Massey G V, Kornstein M J, Wahl D, Huang X L, McCrady C W, Carchman R A
Department of Pediatrics, Medical College of Virginia, Richmond 23298.
Cancer. 1991 Sep 15;68(6):1365-72. doi: 10.1002/1097-0142(19910915)68:6<1365::aid-cncr2820680630>3.0.co;2-q.
Angiofollicular lymph node hyperplasia is a heterogeneous disorder of unclear etiology and has a wide spectrum of systemic symptoms. This report describes a case of this disorder in a 15-year-old girl and examines the response of the primary mass, systemic symptoms, and alterations of selected immune parameters at diagnosis, as a result of steroid therapy and radiation therapy (RT). The patient had a 1-year history of growth failure, delayed puberty, and refractory iron deficiency anemia. Computed tomography scan showed a posterior mediastinal mass. Biopsy revealed angiofollicular lymph node hyperplasia of mixed hyaline-vascular and plasma cell type histologic type. Immunoperoxidase studies showed polyclonal B-cells, predominance of T-helper cells (CD4) over cytotoxic/suppressor T-cells (CD8), and the presence of natural killer (NK) cells.

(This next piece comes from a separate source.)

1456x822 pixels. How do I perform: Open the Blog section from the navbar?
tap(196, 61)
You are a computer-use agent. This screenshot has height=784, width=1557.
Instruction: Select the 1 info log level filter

Southern blot analysis demonstrated germ line gene configuration for the T-cell antigen receptor and Ig heavy chain. The patient clinically improved with RT after failing to respond to steroids. Immunophenotyping of peripheral blood lymphocytes before therapy revealed a CD4:CD8 ratio of 0.8 with decreased numbers of circulating T-cells; this increased to 1.4 after steroid therapy. The patient's T-lymphocytes had no proliferative response to phytohemagglutinin (PHA) or concanavalin A (Con A) before RT. After RT, a small but significant mitogenic response to these reagents was noticed. The proliferative response to recombinant interleukin-2 (rIL-2) remained similar to that of control lymphocytes. Induction of second messenger signals by activation of protein kinase C (PKC) and elevation of free cytosolic calcium through the use of the phorbol ester, phorbol 12, 13-dibutyrate (PDBu), and ionomycin (Io) resulted in a strong proliferative response at diagnosis and after RT. In vitro cytotoxicity assays revealed diminished NK activity before and after therapy. Lymphokine-activated killer (LAK) activity remained comparable with that of control cells and was not affected by therapy. Before RT patient lymphocytes maintained cytotoxic capabilities after coincubation with rIL-2 and PDBu plus Io, whereas coincubation with these reagents abrogated cytotoxic function of normal cells. This case demonstrates a clinical response to RT as well as improvement in immune parameters. Intact signal transduction mechanisms through PKC activation and elevation of cytosolic calcium were also demonstrated in the circulating lymphocytes.